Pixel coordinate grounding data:
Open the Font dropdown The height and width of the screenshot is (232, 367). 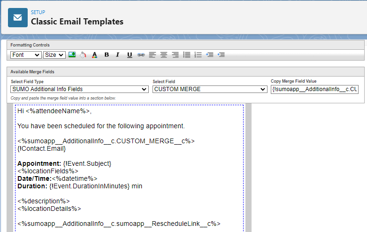26,55
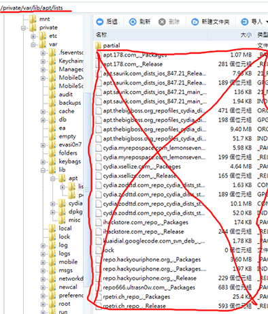Select the apt.178.com_._Packages file
This screenshot has width=268, height=314.
135,55
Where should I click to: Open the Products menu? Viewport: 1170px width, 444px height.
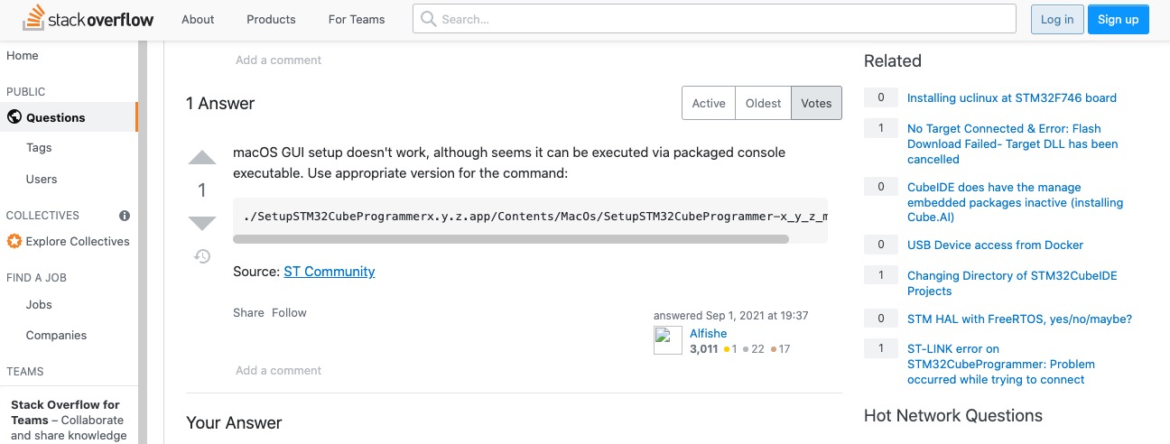pos(271,19)
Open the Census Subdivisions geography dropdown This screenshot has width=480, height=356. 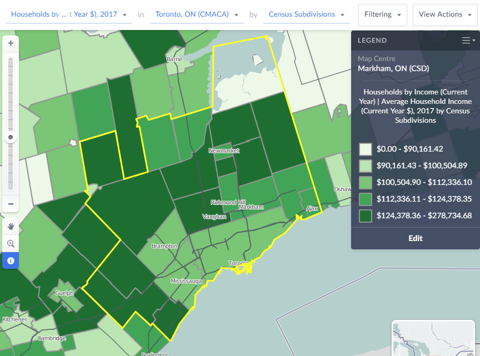pyautogui.click(x=307, y=14)
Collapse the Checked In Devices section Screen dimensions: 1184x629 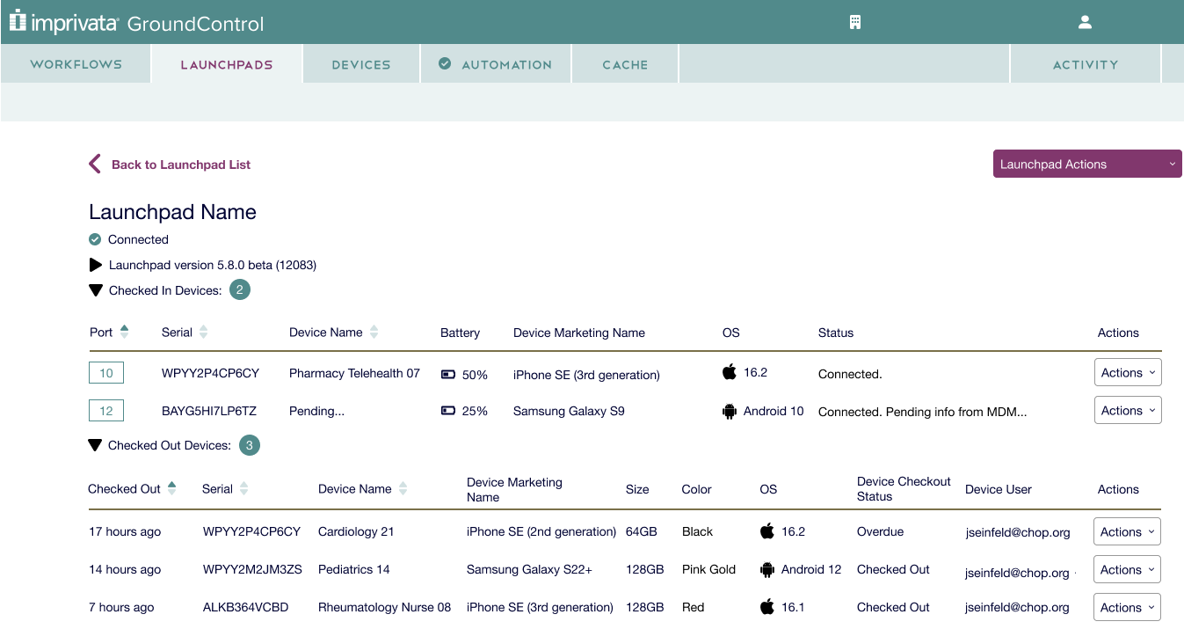click(x=96, y=289)
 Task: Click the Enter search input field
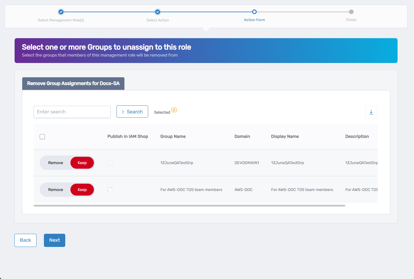pos(72,112)
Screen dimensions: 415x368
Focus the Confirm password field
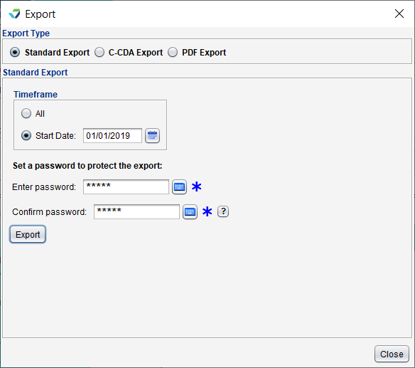pyautogui.click(x=136, y=212)
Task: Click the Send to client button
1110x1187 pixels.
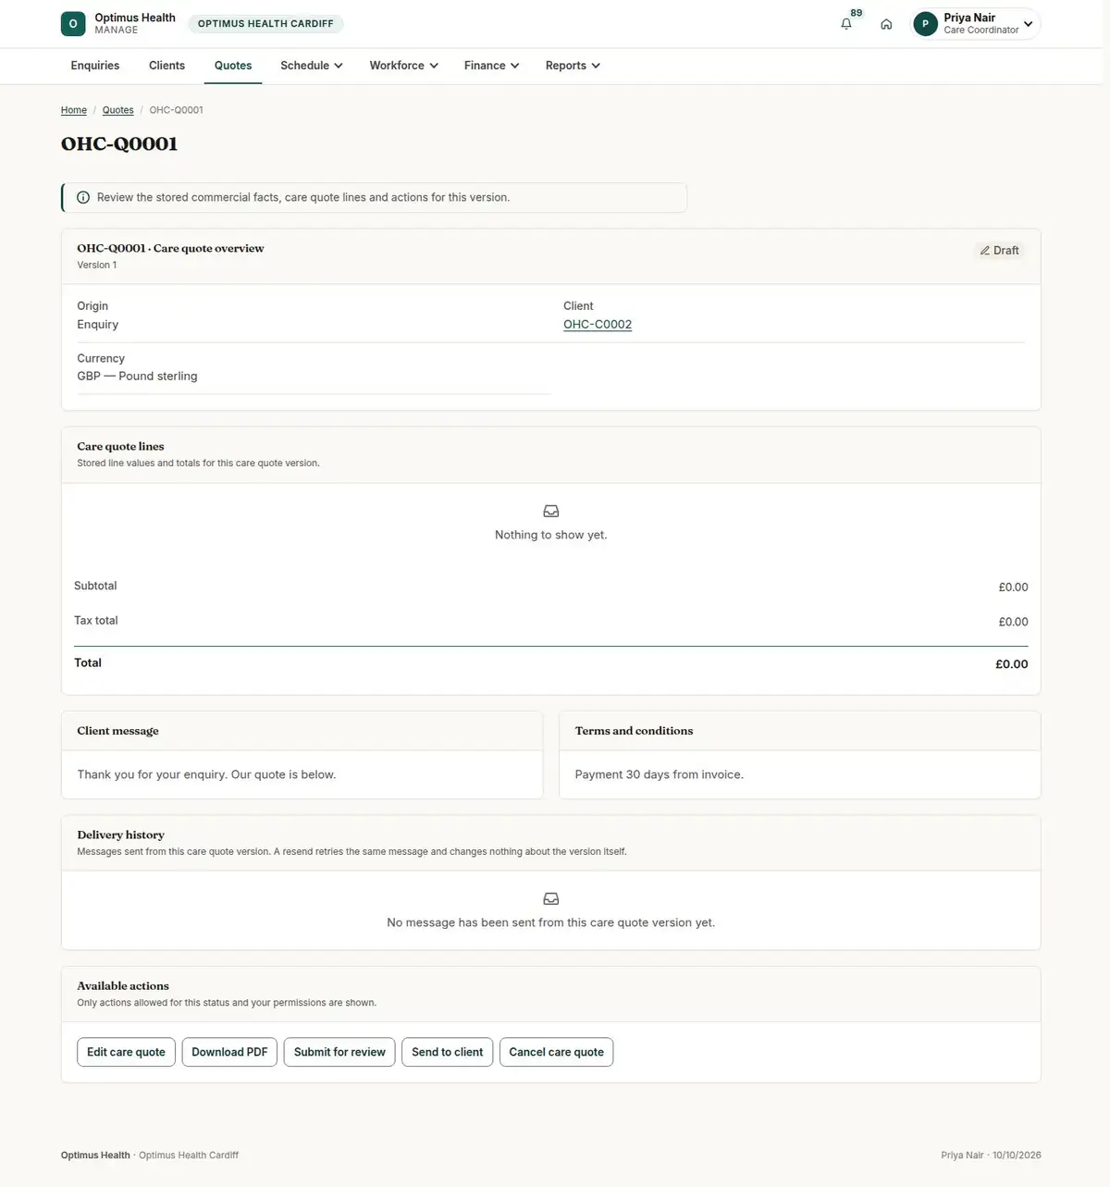Action: [x=448, y=1052]
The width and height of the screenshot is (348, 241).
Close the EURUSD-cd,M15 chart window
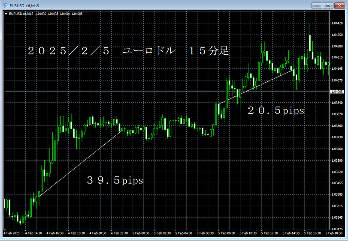[x=339, y=5]
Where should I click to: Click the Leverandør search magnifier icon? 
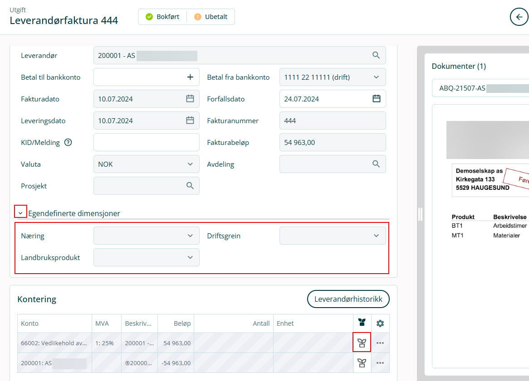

__Your assignment__.
Reproduce only the lines from the line that holds "The width and" through the end of the records, exactly as they stand, both ends included and pictures excluded.

__Written response__.
The width and height of the screenshot is (348, 241).
Close the EURUSD-cd,M15 chart window
[x=339, y=5]
Where should I click to: Click the Leverandør search magnifier icon? 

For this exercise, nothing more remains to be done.